- _Record extracts_
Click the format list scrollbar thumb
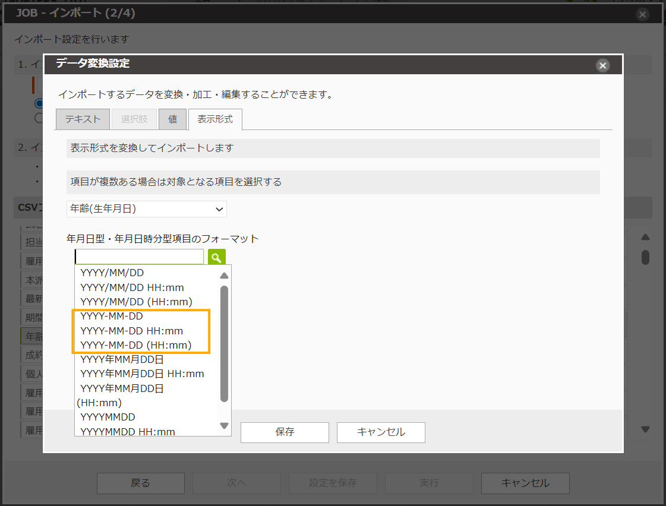 click(224, 343)
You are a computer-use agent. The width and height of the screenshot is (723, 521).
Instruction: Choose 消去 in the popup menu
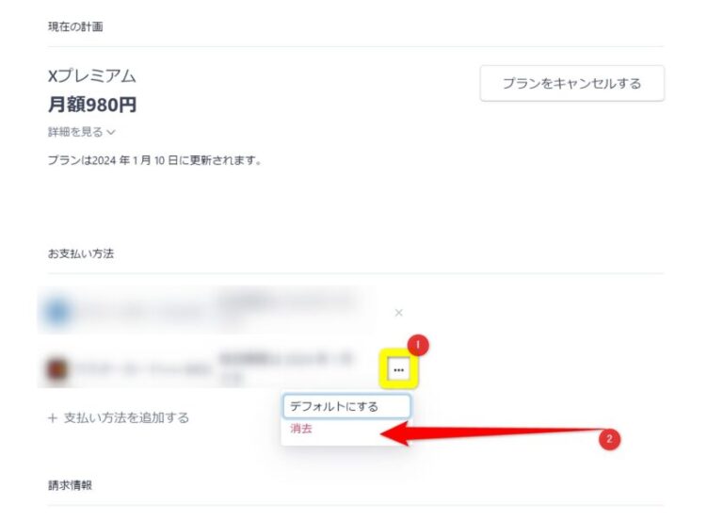point(301,429)
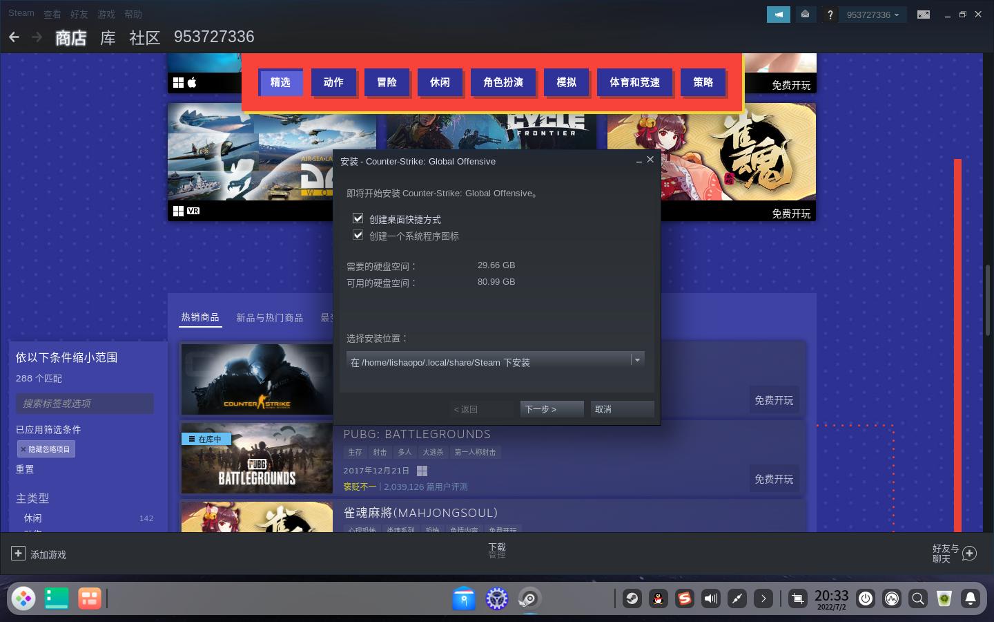
Task: Launch QQ from the taskbar penguin icon
Action: click(x=659, y=599)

- _Exercise aim_
Go through the entries above and write them out again exactly, images left behind.

- _Output for this exercise_
Click the format list scrollbar thumb
 click(224, 343)
You are a computer-use agent. The width and height of the screenshot is (723, 521).
Instruction: Choose 消去 in the popup menu
point(301,429)
Task: Launch QQ from the taskbar penguin icon
Action: click(x=659, y=599)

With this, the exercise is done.